### [PROMPT]
Take the data below and extract the lines from the one with "The width and height of the screenshot is (1568, 546)." to the one with "Open the En colección tab", inclusive, exactly as written.

Start of DATASET CONTENT

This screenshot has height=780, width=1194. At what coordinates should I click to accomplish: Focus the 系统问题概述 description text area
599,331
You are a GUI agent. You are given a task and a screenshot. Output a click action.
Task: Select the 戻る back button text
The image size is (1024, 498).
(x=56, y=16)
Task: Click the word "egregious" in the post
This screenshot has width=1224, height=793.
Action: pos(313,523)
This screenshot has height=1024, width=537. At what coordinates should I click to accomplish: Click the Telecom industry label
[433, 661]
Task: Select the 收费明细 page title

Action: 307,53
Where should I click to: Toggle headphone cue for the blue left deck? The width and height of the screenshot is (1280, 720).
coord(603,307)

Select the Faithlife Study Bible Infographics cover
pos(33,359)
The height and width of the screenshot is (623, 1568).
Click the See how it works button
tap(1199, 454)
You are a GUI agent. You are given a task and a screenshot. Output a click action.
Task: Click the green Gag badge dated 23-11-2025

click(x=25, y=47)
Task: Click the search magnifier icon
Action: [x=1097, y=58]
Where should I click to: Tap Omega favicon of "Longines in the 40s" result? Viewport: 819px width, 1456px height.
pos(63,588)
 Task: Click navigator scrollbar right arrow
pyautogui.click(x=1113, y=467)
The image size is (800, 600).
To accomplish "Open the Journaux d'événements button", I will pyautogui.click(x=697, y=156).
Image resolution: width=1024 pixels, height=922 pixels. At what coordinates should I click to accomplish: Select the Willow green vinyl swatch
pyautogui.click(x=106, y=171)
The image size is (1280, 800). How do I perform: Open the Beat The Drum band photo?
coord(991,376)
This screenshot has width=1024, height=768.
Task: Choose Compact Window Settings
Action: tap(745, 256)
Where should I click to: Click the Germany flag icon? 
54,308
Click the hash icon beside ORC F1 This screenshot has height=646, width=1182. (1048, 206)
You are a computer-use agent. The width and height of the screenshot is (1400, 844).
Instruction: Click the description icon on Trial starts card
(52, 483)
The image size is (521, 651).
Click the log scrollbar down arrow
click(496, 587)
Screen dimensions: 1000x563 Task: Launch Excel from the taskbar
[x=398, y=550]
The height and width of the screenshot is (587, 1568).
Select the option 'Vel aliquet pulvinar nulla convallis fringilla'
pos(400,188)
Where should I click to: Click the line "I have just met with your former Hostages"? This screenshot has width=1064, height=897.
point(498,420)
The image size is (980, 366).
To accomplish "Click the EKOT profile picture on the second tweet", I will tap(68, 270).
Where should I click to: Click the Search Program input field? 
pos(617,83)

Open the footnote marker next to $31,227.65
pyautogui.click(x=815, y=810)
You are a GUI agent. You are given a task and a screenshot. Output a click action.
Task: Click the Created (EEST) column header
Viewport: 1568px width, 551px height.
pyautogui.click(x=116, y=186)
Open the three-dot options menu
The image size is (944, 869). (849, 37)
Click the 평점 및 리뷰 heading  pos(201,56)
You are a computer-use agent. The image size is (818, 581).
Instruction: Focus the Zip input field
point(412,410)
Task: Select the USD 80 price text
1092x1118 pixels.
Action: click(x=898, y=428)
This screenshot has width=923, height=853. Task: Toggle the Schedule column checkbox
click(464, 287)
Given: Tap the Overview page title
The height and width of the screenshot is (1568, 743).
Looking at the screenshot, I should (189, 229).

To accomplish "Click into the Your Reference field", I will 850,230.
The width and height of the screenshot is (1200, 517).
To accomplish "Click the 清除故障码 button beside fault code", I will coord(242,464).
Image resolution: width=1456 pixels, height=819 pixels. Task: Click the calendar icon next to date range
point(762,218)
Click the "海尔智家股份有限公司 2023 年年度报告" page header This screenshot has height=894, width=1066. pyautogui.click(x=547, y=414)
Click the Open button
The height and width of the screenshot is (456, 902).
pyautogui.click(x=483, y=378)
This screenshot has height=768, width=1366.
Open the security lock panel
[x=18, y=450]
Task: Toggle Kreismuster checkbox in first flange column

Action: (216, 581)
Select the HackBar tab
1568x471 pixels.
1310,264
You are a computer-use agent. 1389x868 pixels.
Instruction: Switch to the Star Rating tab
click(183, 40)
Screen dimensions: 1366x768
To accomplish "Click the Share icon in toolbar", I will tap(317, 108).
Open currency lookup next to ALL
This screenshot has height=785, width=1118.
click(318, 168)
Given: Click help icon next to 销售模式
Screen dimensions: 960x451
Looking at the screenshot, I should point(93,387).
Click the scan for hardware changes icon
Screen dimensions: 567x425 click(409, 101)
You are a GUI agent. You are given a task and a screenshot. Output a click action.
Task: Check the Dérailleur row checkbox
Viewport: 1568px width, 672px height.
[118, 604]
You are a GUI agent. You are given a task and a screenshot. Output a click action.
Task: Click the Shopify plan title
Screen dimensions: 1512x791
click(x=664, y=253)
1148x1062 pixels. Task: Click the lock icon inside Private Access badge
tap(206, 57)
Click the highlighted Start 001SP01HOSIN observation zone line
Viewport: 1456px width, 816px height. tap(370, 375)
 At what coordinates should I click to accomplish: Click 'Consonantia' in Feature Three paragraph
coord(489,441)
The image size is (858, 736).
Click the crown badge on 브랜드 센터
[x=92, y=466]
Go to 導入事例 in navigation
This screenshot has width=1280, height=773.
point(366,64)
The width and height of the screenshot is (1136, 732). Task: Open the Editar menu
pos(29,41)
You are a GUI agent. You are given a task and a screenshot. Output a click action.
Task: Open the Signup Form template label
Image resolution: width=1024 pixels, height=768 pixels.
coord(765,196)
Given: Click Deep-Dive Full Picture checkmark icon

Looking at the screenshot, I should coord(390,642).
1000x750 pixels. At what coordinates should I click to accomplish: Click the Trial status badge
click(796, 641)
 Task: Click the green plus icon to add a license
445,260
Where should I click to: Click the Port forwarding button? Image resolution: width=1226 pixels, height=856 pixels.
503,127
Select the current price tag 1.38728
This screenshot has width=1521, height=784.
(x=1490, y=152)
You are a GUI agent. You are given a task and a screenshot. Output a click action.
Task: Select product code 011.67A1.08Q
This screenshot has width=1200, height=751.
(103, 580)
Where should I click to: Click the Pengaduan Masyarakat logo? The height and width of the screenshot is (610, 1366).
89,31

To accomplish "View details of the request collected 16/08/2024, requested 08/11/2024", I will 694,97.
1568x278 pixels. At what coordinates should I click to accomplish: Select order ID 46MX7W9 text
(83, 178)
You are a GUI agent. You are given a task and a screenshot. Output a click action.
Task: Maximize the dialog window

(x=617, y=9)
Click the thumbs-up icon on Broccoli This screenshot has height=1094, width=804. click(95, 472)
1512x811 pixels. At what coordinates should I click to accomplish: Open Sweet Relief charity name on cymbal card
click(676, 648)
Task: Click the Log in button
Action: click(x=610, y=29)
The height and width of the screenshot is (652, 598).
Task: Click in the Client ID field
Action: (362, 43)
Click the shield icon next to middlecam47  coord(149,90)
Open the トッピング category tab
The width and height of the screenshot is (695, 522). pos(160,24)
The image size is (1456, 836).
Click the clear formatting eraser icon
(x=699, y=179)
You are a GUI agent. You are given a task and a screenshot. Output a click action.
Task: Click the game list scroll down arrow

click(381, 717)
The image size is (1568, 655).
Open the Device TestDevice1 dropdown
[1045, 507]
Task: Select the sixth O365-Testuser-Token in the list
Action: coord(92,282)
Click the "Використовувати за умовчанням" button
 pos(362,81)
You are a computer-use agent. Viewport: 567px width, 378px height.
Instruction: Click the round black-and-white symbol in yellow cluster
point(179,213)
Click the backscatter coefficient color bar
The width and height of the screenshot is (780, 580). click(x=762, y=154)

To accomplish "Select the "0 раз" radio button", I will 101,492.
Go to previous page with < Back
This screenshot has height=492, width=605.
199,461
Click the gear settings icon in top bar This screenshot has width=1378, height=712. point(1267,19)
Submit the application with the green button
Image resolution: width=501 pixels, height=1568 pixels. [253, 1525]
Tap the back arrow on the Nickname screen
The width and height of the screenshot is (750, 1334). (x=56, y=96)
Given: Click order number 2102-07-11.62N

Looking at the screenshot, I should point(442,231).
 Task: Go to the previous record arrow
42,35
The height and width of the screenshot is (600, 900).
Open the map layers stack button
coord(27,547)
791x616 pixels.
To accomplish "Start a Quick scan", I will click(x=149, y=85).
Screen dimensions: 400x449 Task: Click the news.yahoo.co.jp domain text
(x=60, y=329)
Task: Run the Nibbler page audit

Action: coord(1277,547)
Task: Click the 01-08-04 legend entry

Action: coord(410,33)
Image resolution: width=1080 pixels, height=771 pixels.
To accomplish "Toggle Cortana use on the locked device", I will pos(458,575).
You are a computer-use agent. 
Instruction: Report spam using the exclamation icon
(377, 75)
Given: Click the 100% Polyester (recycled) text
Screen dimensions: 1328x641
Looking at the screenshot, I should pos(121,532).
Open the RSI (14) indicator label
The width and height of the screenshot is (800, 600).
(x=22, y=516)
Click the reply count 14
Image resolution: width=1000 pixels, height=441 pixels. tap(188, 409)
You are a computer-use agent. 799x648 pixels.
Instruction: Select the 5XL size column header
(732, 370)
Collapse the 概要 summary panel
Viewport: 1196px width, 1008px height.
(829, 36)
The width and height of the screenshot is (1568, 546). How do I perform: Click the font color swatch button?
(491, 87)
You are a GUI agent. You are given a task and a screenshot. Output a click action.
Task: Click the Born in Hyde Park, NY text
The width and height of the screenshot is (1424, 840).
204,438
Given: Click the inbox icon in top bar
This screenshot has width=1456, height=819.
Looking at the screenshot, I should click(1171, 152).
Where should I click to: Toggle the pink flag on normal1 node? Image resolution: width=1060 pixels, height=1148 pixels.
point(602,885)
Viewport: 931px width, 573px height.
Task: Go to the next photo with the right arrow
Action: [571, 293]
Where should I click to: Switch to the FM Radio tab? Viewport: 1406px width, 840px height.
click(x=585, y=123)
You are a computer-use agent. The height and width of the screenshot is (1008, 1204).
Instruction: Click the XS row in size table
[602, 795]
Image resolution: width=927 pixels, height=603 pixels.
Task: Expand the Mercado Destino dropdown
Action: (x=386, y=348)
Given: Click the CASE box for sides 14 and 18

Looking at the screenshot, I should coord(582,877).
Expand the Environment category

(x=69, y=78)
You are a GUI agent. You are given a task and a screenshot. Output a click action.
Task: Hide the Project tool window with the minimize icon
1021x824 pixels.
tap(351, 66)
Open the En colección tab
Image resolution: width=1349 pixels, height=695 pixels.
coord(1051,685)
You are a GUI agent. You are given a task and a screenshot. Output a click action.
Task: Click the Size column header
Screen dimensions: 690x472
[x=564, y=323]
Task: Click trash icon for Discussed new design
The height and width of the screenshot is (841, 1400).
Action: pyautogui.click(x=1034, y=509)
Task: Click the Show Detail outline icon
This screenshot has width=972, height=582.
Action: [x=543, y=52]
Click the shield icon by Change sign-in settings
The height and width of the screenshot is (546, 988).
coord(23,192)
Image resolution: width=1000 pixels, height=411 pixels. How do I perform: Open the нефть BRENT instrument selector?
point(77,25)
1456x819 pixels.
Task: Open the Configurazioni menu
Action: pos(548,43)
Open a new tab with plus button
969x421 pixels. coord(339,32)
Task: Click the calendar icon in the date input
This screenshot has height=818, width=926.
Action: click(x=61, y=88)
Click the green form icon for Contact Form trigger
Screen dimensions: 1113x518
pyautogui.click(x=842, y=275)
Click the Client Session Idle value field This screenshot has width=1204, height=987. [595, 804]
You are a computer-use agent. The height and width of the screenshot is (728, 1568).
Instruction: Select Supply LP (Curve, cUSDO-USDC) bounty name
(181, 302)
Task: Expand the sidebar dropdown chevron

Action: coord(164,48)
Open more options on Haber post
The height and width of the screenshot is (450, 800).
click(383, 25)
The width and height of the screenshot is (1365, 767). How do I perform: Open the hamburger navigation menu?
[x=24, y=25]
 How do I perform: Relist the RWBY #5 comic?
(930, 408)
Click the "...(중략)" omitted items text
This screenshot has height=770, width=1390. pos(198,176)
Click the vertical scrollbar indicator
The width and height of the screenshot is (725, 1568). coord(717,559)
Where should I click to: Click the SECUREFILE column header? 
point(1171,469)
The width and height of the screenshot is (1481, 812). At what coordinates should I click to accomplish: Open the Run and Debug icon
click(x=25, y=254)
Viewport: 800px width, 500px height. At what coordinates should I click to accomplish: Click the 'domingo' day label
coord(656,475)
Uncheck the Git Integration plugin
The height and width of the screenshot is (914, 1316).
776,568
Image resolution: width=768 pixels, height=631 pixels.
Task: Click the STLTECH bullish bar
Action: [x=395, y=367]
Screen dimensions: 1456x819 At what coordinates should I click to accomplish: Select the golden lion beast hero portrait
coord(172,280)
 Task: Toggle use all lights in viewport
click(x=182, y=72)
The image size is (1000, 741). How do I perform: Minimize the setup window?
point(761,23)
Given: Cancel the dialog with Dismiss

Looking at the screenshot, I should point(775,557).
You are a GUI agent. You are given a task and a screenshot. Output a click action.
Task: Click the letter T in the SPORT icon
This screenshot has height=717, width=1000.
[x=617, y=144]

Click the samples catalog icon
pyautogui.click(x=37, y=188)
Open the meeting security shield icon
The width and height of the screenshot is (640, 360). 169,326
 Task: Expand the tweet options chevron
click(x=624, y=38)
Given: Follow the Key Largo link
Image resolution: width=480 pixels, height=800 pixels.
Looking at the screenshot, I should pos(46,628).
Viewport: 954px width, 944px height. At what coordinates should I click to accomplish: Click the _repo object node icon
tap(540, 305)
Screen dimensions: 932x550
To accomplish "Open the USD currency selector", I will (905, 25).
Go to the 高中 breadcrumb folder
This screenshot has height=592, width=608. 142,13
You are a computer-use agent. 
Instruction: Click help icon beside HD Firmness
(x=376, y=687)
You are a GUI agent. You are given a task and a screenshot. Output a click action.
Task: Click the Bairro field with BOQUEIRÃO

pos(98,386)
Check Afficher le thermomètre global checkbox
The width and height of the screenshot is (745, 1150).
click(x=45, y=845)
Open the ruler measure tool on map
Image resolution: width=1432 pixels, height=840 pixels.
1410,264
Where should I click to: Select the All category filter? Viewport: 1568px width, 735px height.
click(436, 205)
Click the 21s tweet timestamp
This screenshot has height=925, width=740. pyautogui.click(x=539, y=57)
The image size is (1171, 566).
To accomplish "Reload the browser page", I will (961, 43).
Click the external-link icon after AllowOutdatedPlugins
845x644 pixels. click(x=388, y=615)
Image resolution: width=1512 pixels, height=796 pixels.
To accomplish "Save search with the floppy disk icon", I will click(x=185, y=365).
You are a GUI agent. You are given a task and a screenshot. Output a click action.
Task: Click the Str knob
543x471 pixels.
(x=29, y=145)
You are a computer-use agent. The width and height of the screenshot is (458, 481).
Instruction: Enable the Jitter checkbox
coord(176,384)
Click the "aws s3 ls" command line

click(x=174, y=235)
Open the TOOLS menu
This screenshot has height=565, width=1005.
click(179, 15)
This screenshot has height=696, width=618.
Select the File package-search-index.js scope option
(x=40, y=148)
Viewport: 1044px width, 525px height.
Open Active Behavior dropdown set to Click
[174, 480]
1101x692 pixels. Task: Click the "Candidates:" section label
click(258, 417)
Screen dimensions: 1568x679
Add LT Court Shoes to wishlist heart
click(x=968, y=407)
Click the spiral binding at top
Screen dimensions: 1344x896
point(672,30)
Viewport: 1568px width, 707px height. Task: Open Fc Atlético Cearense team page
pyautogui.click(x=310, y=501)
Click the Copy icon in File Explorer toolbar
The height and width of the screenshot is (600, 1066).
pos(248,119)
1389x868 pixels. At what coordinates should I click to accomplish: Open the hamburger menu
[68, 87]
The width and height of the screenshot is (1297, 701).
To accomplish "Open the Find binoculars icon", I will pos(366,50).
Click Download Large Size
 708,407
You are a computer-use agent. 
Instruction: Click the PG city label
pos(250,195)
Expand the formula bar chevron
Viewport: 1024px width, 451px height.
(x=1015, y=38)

End of DATASET CONTENT

### [SOLVED EXERCISE]
The width and height of the screenshot is (1568, 546). How do I perform: Click the font color swatch button?
(491, 87)
You are a GUI agent. You are given a task and a screenshot. Output a click action.
Task: Click the Born in Hyde Park, NY text
The width and height of the screenshot is (1424, 840).
204,438
Given: Click the inbox icon in top bar
This screenshot has width=1456, height=819.
Looking at the screenshot, I should click(1171, 152).
Where should I click to: Toggle the pink flag on normal1 node? Image resolution: width=1060 pixels, height=1148 pixels.
point(602,885)
Viewport: 931px width, 573px height.
Task: Go to the next photo with the right arrow
Action: [571, 293]
Where should I click to: Switch to the FM Radio tab? Viewport: 1406px width, 840px height.
click(x=585, y=123)
You are a computer-use agent. The height and width of the screenshot is (1008, 1204).
Instruction: Click the XS row in size table
[602, 795]
Image resolution: width=927 pixels, height=603 pixels.
Task: Expand the Mercado Destino dropdown
Action: (x=386, y=348)
Given: Click the CASE box for sides 14 and 18

Looking at the screenshot, I should coord(582,877).
Expand the Environment category

(x=69, y=78)
You are a GUI agent. You are given a task and a screenshot. Output a click action.
Task: Hide the Project tool window with the minimize icon
1021x824 pixels.
tap(351, 66)
Open the En colección tab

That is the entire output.